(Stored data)

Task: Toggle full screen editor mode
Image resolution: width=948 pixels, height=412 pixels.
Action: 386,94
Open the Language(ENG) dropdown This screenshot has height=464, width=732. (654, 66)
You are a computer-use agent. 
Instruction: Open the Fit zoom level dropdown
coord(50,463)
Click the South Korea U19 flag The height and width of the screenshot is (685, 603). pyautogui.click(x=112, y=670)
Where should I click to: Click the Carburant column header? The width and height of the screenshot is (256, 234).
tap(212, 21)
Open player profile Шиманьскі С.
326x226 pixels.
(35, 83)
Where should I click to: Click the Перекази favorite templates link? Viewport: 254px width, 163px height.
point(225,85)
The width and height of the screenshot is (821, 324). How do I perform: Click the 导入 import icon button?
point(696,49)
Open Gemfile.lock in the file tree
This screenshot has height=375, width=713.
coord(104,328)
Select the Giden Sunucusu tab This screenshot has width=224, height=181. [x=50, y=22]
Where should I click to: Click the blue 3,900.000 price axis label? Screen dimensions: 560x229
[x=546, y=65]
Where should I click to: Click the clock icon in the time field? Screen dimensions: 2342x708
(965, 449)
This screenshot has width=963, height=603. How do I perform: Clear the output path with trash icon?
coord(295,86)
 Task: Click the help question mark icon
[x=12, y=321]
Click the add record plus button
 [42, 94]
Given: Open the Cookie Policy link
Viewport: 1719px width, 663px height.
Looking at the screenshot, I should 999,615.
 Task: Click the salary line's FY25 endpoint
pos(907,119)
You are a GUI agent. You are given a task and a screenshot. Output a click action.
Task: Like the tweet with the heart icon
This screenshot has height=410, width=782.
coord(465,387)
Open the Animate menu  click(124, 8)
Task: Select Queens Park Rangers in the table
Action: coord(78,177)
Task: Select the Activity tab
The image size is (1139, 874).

• _TASK INSTRUCTIONS_
Only the stretch of lines that begins with the one holding "Select the Giden" and ends with the last line above belongs in the answer; please write it out exactly.

• _SOLUTION BELOW_
Select the Giden Sunucusu tab This screenshot has width=224, height=181. [x=50, y=22]
Where should I click to: Click the blue 3,900.000 price axis label? Screen dimensions: 560x229
[x=546, y=65]
Where should I click to: Click the clock icon in the time field? Screen dimensions: 2342x708
(965, 449)
This screenshot has width=963, height=603. How do I perform: Clear the output path with trash icon?
coord(295,86)
 Task: Click the help question mark icon
[x=12, y=321]
Click the add record plus button
 [42, 94]
Given: Open the Cookie Policy link
Viewport: 1719px width, 663px height.
Looking at the screenshot, I should 999,615.
 Task: Click the salary line's FY25 endpoint
pos(907,119)
You are a GUI agent. You are given a task and a screenshot. Output a click action.
Task: Like the tweet with the heart icon
This screenshot has height=410, width=782.
coord(465,387)
Open the Animate menu  click(124, 8)
Task: Select Queens Park Rangers in the table
Action: coord(78,177)
Task: Select the Activity tab
The image size is (1139, 874).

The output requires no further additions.